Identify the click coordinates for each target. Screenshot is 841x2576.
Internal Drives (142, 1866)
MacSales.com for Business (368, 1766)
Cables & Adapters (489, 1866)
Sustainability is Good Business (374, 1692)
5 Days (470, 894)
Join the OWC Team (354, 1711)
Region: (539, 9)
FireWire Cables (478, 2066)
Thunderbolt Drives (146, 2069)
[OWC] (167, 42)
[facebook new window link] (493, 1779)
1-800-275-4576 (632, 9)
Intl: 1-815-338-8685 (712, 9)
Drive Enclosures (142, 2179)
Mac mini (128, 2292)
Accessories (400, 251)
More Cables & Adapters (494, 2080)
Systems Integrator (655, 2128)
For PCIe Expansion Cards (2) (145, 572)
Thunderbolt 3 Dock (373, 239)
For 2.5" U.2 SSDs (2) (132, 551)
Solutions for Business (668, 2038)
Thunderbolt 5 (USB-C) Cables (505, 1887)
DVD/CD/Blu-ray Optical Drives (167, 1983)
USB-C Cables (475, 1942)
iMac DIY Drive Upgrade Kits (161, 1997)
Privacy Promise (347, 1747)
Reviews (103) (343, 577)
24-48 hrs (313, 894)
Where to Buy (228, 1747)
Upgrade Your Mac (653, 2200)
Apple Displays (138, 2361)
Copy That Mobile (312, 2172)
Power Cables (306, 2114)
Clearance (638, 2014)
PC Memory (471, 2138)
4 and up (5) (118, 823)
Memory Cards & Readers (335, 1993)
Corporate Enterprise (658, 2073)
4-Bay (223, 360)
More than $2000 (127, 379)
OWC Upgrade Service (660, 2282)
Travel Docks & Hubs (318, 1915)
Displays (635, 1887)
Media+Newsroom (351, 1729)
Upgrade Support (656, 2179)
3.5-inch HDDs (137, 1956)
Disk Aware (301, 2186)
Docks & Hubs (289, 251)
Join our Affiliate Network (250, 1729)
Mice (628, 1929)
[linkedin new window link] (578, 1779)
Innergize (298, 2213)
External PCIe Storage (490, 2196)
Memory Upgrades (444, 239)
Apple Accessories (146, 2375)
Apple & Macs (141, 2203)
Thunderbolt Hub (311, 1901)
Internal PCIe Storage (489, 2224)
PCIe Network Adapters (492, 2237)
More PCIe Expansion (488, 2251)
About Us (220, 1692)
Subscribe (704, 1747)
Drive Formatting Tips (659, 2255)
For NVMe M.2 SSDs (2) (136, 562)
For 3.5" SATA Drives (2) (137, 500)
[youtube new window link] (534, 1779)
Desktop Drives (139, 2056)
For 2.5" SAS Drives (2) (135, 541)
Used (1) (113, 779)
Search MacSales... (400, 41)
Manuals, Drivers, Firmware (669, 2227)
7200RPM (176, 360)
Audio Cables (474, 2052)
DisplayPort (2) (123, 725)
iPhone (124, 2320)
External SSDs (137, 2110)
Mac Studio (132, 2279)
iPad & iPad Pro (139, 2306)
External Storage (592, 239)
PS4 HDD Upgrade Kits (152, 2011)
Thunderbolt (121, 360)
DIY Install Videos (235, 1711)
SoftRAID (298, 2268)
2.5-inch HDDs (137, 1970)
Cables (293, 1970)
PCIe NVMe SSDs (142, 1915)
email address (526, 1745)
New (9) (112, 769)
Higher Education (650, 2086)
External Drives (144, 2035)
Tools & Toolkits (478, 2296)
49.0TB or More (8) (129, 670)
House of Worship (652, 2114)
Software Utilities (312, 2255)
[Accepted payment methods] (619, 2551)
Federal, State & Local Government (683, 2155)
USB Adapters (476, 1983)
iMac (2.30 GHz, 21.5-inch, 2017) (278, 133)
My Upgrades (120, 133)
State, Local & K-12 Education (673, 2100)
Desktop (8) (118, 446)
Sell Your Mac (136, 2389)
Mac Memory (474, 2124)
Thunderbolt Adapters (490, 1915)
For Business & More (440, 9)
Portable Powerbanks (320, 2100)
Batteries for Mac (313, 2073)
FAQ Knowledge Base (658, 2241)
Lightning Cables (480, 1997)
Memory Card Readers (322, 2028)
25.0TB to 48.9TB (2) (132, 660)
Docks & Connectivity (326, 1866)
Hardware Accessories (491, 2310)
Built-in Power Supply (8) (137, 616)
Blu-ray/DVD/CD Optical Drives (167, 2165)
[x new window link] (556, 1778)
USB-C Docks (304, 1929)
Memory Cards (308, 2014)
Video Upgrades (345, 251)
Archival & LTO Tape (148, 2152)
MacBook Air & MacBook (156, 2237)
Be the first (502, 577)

_ _ _ _ _

- [TASK BRIEF] The whole of the material should be restated word for word.

- [SOLUTION TO THE PROBLEM]
Identify the click coordinates for each target. Screenshot is 841x2576.
Internal Drives (142, 1866)
MacSales.com for Business (368, 1766)
Cables & Adapters (489, 1866)
Sustainability is Good Business (374, 1692)
5 Days (470, 894)
Join the OWC Team (354, 1711)
Region: (539, 9)
FireWire Cables (478, 2066)
Thunderbolt Drives (146, 2069)
[OWC] (167, 42)
[facebook new window link] (493, 1779)
1-800-275-4576 (632, 9)
Intl: 1-815-338-8685 (712, 9)
Drive Enclosures (142, 2179)
Mac mini (128, 2292)
Accessories (400, 251)
More Cables & Adapters (494, 2080)
Systems Integrator (655, 2128)
For PCIe Expansion Cards (2) (145, 572)
Thunderbolt 3 Dock (373, 239)
For 2.5" U.2 SSDs (2) (132, 551)
Solutions for Business (668, 2038)
Thunderbolt 5 (USB-C) Cables (505, 1887)
DVD/CD/Blu-ray Optical Drives (167, 1983)
USB-C Cables (475, 1942)
iMac DIY Drive Upgrade Kits (161, 1997)
Privacy Promise (347, 1747)
Reviews (103) (343, 577)
24-48 hrs (313, 894)
Where to Buy (228, 1747)
Upgrade Your Mac (653, 2200)
Apple Displays (138, 2361)
Copy That Mobile (312, 2172)
Power Cables (306, 2114)
Clearance (638, 2014)
PC Memory (471, 2138)
4 and up (5) (118, 823)
Memory Cards & Readers (335, 1993)
Corporate Enterprise (658, 2073)
4-Bay (223, 360)
More than $2000 (127, 379)
OWC Upgrade Service (660, 2282)
Travel Docks & Hubs (318, 1915)
Displays (635, 1887)
Media+Newsroom (351, 1729)
Upgrade Support (656, 2179)
3.5-inch HDDs (137, 1956)
Disk Aware (301, 2186)
Docks & Hubs (289, 251)
Join our Affiliate Network (250, 1729)
Mice (628, 1929)
[linkedin new window link] (578, 1779)
Innergize (298, 2213)
External PCIe Storage (490, 2196)
Memory Upgrades (444, 239)
Apple Accessories (146, 2375)
Apple & Macs (141, 2203)
Thunderbolt Hub (311, 1901)
Internal PCIe Storage (489, 2224)
PCIe Network Adapters (492, 2237)
More PCIe Expansion (488, 2251)
About Us (220, 1692)
Subscribe (704, 1747)
Drive Formatting Tips (659, 2255)
For NVMe M.2 SSDs (2) (136, 562)
For 3.5" SATA Drives (2) (137, 500)
[youtube new window link] (534, 1779)
Desktop Drives (139, 2056)
For 2.5" SAS Drives (2) (135, 541)
Used (1) (113, 779)
Search MacSales... (400, 41)
Manuals, Drivers, Firmware (669, 2227)
7200RPM (176, 360)
Audio Cables (474, 2052)
DisplayPort (2) (123, 725)
iPhone (124, 2320)
External SSDs (137, 2110)
Mac Studio (132, 2279)
iPad & iPad Pro (139, 2306)
External Storage (592, 239)
PS4 HDD Upgrade Kits (152, 2011)
Thunderbolt (121, 360)
DIY Install Videos (235, 1711)
SoftRAID (298, 2268)
2.5-inch HDDs (137, 1970)
Cables (293, 1970)
PCIe NVMe SSDs (142, 1915)
email address (526, 1745)
New (9) (112, 769)
Higher Education (650, 2086)
External Drives (144, 2035)
Tools & Toolkits (478, 2296)
49.0TB or More (8) (129, 670)
House of Worship (652, 2114)
Software Utilities (312, 2255)
[Accepted payment methods] (619, 2551)
Federal, State & Local Government (683, 2155)
USB Adapters (476, 1983)
iMac (2.30 GHz, 21.5-inch, 2017) (278, 133)
My Upgrades (120, 133)
State, Local & K-12 Education (673, 2100)
Desktop (8) (118, 446)
Sell Your Mac (136, 2389)
Mac Memory (474, 2124)
Thunderbolt Adapters (490, 1915)
For Business & More (440, 9)
Portable Powerbanks (320, 2100)
Batteries for Mac (313, 2073)
FAQ Knowledge Base (658, 2241)
Lightning Cables (480, 1997)
Memory Card Readers (322, 2028)
25.0TB to 48.9TB (2) (132, 660)
Docks & Connectivity (326, 1866)
Hardware Accessories (491, 2310)
Built-in Power Supply (8) (137, 616)
Blu-ray/DVD/CD Optical Drives (167, 2165)
[x new window link] (556, 1778)
USB-C Docks (304, 1929)
Memory Cards (308, 2014)
Video Upgrades (345, 251)
Archival & LTO Tape (148, 2152)
MacBook Air & MacBook (156, 2237)
Be the first (502, 577)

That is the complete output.